Singapur merkezli Hinrich Vakfı’ndan Deborah Elms’e göre Çinli üreticiler artık Güneydoğu Asya’daki fırsatları keşfetmeye çalışacak.
DW’ye konuşan Elms, geçmişte ürettikleri her şeyi satabildikleri kârlı bir Amerikan pazarına sahip oldukları için Çinli üreticilerin Güneydoğu Asya’yı araştırmaya ne zaman, ne çaba ne de para harcadıklarını, ancak artık bu durumun değiştiğini aktarıyor.
Avrupa’nın da ticareti çeşitlendirmesi gerekiyor
Şimdilik 90 gün süreyle askıya alınmış olsa da AB, ABD’ye yapılan 380 milyar euro (416 milyar dolar) değerindeki ihracatta yüzde 20’lik yeni bir gümrük vergisiyle karşı karşıya.

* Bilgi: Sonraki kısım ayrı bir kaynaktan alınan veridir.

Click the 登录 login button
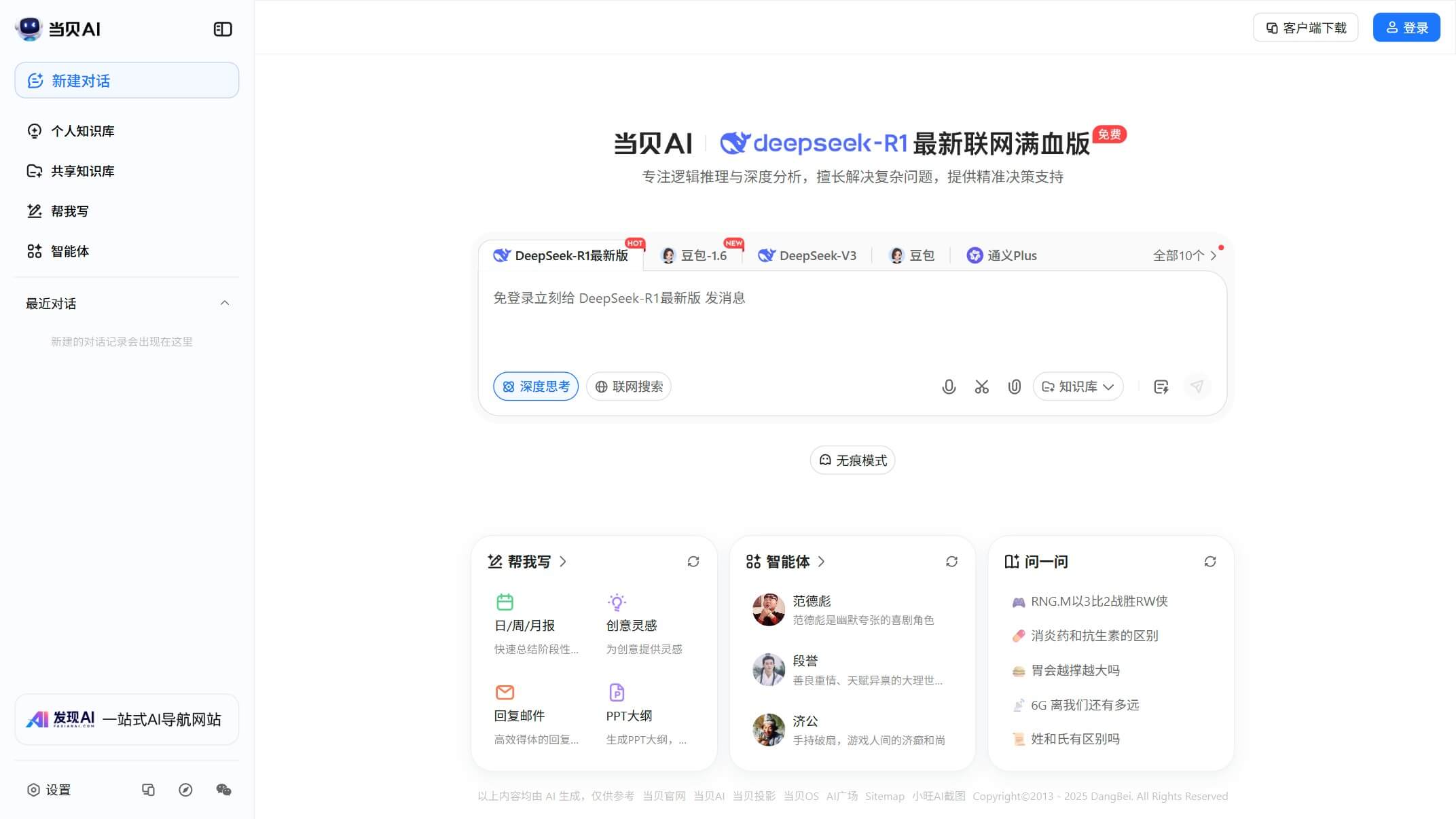This screenshot has height=819, width=1456. [x=1406, y=26]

Brüksel’de AB’nin politikalarına yön verenler, Çin’e benzer bir strateji değişikliği üzerinde çalışıldığını söylüyor. AB, ABD korumacılığına karşı koymak için Hint-Pasifik ve Küresel Güney ülkelerine ulaşmayı hedefliyor.

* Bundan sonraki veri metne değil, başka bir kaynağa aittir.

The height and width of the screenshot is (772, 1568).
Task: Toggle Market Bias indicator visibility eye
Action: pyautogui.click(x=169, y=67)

İspanya Başbakanı Pedro Sanchez, geçtiğimiz günlerde Vietnam’a yaptığı üç günlük ziyaret sırasında Avrupa’nın yeni pazarları keşfetmek zorunda olduğunu, Güneydoğu Asya ile ticari ilişkilerin geliştirilmesini hedeflediklerini vurguladı.
Ancak Avrupa Politika Merkezi’nden (EPC) analist Varg Folkman’a göre AB’nin ABD’yi ikame edebilecek alternatif pazar arayışı hiç de kolay olmayacak.

AB ile Çin arasındaki ticari ilişkiler de çetin sınamalarla karşı karşıya. Fotoğraf: Imago/C. Ohde
ABD ekonomisinin hem daha büyük hem de daha zengin olduğuna dikkat çeken Folkman, bu nedenle Avrupa’nın ABD’ye yaptığı ihracatını başka pazarlara yönlendirmeke zorlanacağı uyarısında bulunuyor.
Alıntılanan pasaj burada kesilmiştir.